Pendant que le roi s'amuse...
Les Français ont entendu parler de "civilisation", d'auto-satisfaction affichée sans complexes ou encore de "notes" attribuées aux Ministres (article à venir sur ce sujet) alors que leur vie quotidienne est marquée par un pouvoir d'achat toujours en berne, la hausse du prix des matières premières et l'absence de toute dynamique économique.
Puisque l’on parle de notation des Ministres, permettez-nous de suggérer deux critères de notation de Mme Marie-Antoinette Lagarde. Le premier serait le niveau d’inflation (et surtout la capacité à lutter contre la vie chère). Le deuxième serait le moral des ménages, qui conditionne le niveau de la demande intérieure, facteur essentiel de la croissance française. Par charité, on ne prendra pas en compte le niveau de notre balance commerciale, quand on sait que Mme Lagarde depuis trois ans responsable de ce bilan (elle était Ministre déléguée au Commerce extérieur du gouvernement Villepin même si tout le monde l’a oublié) a battu chaque année son record de… déficit.
L’inflation heureuse de Mme Lagarde : "faites du vélo, nu et le panier vide !"
Notre grande Ministre de l’Economie n’a pas hésité à annoncer ce jour, très tranquillement, du haut de son balcon de Bercy (pour longtemps encore ?), qu'il y aura "plus d'inflation en 2008 qu'en 2007". Rappelons simplement que l’inflation a déjà été assez forte en 2007 par rapport aux années précédentes (plus de 2%) et que surtout, certains produits (enquête réalisée par le Nouvel Obs), parmi les plus consommés par les Français, ont connu une augmentation de 11%. Autrement dit, après nous avoir conseillé de nous surendetter un peu plus, de prendre le vélo, après nous avoir menti, notre grande Ministre de l'Economie nous rappelle, elle a au moins le mérite de l'honnêteté (qui va lui coûter cher), que le gouvernement est définitivement incompétent et que la prétendue présidence du pouvoir d'achat se transforme en gigantesque impuissance, tout au moins sur le plan de l'intérêt général. Heureusement, conformément à votre autre souhait, Mme la Ministre, nous n'avons pas non plus cessé de penser !

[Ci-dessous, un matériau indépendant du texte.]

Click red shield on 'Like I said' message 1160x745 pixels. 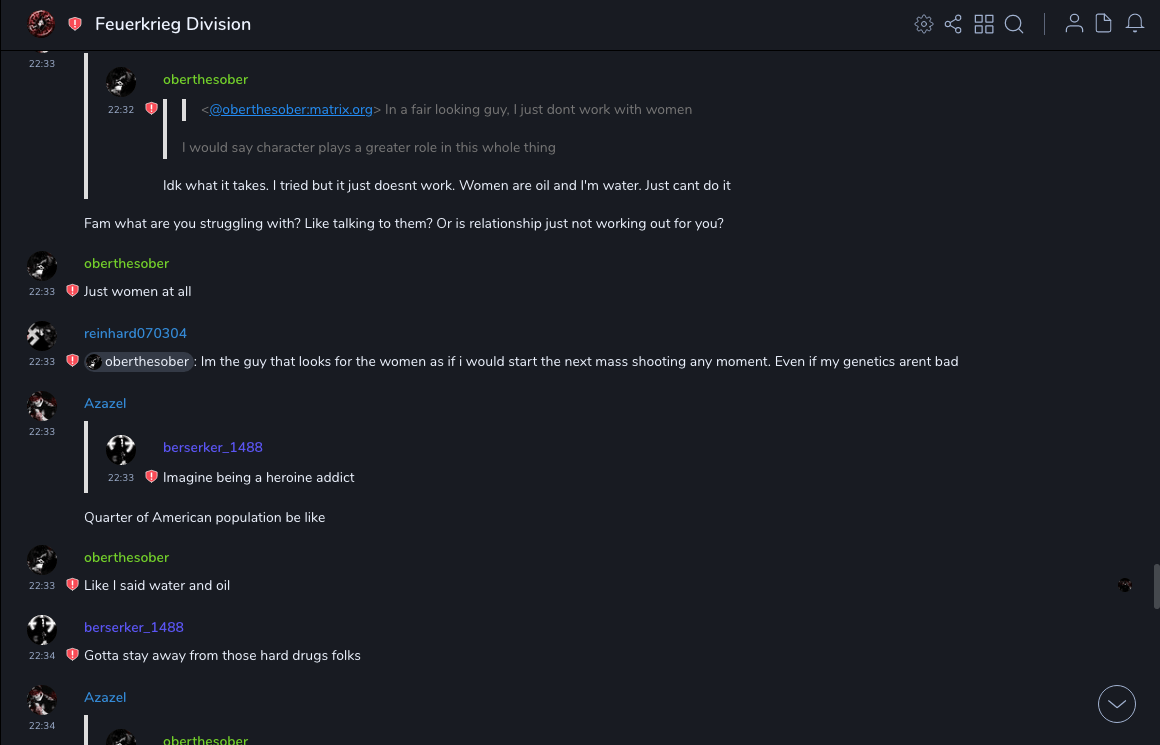(x=72, y=585)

Plus terrible encore, après les cadeaux fiscaux inefficaces et injustes de début de mandature, le gouvernement n’a pas hésité à écarter définitivement de la hausse du pouvoir d’achat, notamment les retraités. Alors que le candidat de l’UMP s’était engagé pour une hausse de 25% des petites pensions de retraite, elles n’augmenteront que de 1,1% l’année prochaine, soit moins que l’inflation ! Même si pour des raisons purement électoralistes et grâce à l’action efficace de l’opposition socialiste, les retraités ne paieront pas l’année prochaine la redevance télévisée dont les plus défavorisés étaient exemptés, l’entrée en vigueur de la franchise médicale et la hausse de 4% du prix du gaz va les toucher de plein fouet. Ni les fumeuses heures supplémentaires, ni la pantalonnade gigantesque du rachat des RTT ne vont leur bénéficier (pas plus qu'aux salariés d'ailleurs).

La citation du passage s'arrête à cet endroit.